WORK TO COMPLETE:
Convert the lines below into a JSON list of strings, one string per line, leaving out blank lines.

RECORDS SUPPLIED:
■ ■ ■
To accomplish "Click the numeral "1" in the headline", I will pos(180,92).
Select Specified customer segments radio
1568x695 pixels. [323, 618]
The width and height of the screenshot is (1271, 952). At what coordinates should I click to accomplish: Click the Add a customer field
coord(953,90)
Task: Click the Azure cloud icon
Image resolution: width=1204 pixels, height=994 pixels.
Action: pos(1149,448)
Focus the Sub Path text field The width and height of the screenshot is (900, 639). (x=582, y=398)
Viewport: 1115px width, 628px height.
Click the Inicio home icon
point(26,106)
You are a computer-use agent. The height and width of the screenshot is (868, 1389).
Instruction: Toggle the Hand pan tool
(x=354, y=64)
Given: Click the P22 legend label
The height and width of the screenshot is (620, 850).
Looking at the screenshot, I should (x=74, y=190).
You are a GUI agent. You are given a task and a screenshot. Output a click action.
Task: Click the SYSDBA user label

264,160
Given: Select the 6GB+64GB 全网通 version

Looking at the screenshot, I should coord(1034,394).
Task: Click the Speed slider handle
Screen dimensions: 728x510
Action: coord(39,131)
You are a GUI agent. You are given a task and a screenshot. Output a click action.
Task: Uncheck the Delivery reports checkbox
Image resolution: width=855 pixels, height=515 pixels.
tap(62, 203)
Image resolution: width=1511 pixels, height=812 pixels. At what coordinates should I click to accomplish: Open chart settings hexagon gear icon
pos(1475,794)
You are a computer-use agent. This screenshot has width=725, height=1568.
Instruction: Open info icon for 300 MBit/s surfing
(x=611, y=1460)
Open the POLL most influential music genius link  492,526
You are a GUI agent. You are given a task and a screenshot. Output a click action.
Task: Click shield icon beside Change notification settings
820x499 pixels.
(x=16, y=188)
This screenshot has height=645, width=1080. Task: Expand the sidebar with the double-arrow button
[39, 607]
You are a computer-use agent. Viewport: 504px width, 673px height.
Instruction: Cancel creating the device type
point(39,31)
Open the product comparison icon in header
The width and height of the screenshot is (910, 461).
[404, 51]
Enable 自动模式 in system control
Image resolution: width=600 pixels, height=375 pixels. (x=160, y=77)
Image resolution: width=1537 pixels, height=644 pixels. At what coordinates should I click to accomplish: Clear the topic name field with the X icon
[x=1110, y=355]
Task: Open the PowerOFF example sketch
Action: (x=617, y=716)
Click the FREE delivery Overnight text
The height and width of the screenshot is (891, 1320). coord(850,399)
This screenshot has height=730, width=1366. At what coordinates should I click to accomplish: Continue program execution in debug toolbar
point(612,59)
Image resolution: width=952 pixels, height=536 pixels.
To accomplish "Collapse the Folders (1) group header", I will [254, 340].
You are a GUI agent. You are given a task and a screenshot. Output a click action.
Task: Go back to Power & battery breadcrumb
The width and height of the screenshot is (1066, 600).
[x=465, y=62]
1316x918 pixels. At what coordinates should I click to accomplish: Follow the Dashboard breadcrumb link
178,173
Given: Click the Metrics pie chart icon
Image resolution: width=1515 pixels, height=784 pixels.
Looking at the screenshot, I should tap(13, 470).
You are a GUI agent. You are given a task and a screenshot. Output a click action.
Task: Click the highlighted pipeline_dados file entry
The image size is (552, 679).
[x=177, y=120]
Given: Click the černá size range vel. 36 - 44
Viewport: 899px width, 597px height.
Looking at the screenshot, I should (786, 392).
■ ■ ■
EXERCISE RESULT:
[
  "To accomplish \"Click the numeral \"1\" in the headline\", I will pos(180,92).",
  "Select Specified customer segments radio",
  "1568x695 pixels. [323, 618]",
  "The width and height of the screenshot is (1271, 952). At what coordinates should I click to accomplish: Click the Add a customer field",
  "coord(953,90)",
  "Task: Click the Azure cloud icon",
  "Image resolution: width=1204 pixels, height=994 pixels.",
  "Action: pos(1149,448)",
  "Focus the Sub Path text field The width and height of the screenshot is (900, 639). (x=582, y=398)",
  "Viewport: 1115px width, 628px height.",
  "Click the Inicio home icon",
  "point(26,106)",
  "You are a computer-use agent. The height and width of the screenshot is (868, 1389).",
  "Instruction: Toggle the Hand pan tool",
  "(x=354, y=64)",
  "Given: Click the P22 legend label",
  "The height and width of the screenshot is (620, 850).",
  "Looking at the screenshot, I should (x=74, y=190).",
  "You are a GUI agent. You are given a task and a screenshot. Output a click action.",
  "Task: Click the SYSDBA user label",
  "264,160",
  "Given: Select the 6GB+64GB 全网通 version",
  "Looking at the screenshot, I should coord(1034,394).",
  "Task: Click the Speed slider handle",
  "Screen dimensions: 728x510",
  "Action: coord(39,131)",
  "You are a GUI agent. You are given a task and a screenshot. Output a click action.",
  "Task: Uncheck the Delivery reports checkbox",
  "Image resolution: width=855 pixels, height=515 pixels.",
  "tap(62, 203)",
  "Image resolution: width=1511 pixels, height=812 pixels. At what coordinates should I click to accomplish: Open chart settings hexagon gear icon",
  "pos(1475,794)",
  "You are a computer-use agent. This screenshot has width=725, height=1568.",
  "Instruction: Open info icon for 300 MBit/s surfing",
  "(x=611, y=1460)",
  "Open the POLL most influential music genius link  492,526",
  "You are a GUI agent. You are given a task and a screenshot. Output a click action.",
  "Task: Click shield icon beside Change notification settings",
  "820x499 pixels.",
  "(x=16, y=188)",
  "This screenshot has height=645, width=1080. Task: Expand the sidebar with the double-arrow button",
  "[39, 607]",
  "You are a computer-use agent. Viewport: 504px width, 673px height.",
  "Instruction: Cancel creating the device type",
  "point(39,31)",
  "Open the product comparison icon in header",
  "The width and height of the screenshot is (910, 461).",
  "[404, 51]",
  "Enable 自动模式 in system control",
  "Image resolution: width=600 pixels, height=375 pixels. (x=160, y=77)",
  "Image resolution: width=1537 pixels, height=644 pixels. At what coordinates should I click to accomplish: Clear the topic name field with the X icon",
  "[x=1110, y=355]",
  "Task: Open the PowerOFF example sketch",
  "Action: (x=617, y=716)",
  "Click the FREE delivery Overnight text",
  "The height and width of the screenshot is (891, 1320). coord(850,399)",
  "This screenshot has height=730, width=1366. At what coordinates should I click to accomplish: Continue program execution in debug toolbar",
  "point(612,59)",
  "Image resolution: width=952 pixels, height=536 pixels.",
  "To accomplish \"Collapse the Folders (1) group header\", I will [254, 340].",
  "You are a GUI agent. You are given a task and a screenshot. Output a click action.",
  "Task: Go back to Power & battery breadcrumb",
  "The width and height of the screenshot is (1066, 600).",
  "[x=465, y=62]",
  "1316x918 pixels. At what coordinates should I click to accomplish: Follow the Dashboard breadcrumb link",
  "178,173",
  "Given: Click the Metrics pie chart icon",
  "Image resolution: width=1515 pixels, height=784 pixels.",
  "Looking at the screenshot, I should tap(13, 470).",
  "You are a GUI agent. You are given a task and a screenshot. Output a click action.",
  "Task: Click the highlighted pipeline_dados file entry",
  "The image size is (552, 679).",
  "[x=177, y=120]",
  "Given: Click the černá size range vel. 36 - 44",
  "Viewport: 899px width, 597px height.",
  "Looking at the screenshot, I should (786, 392)."
]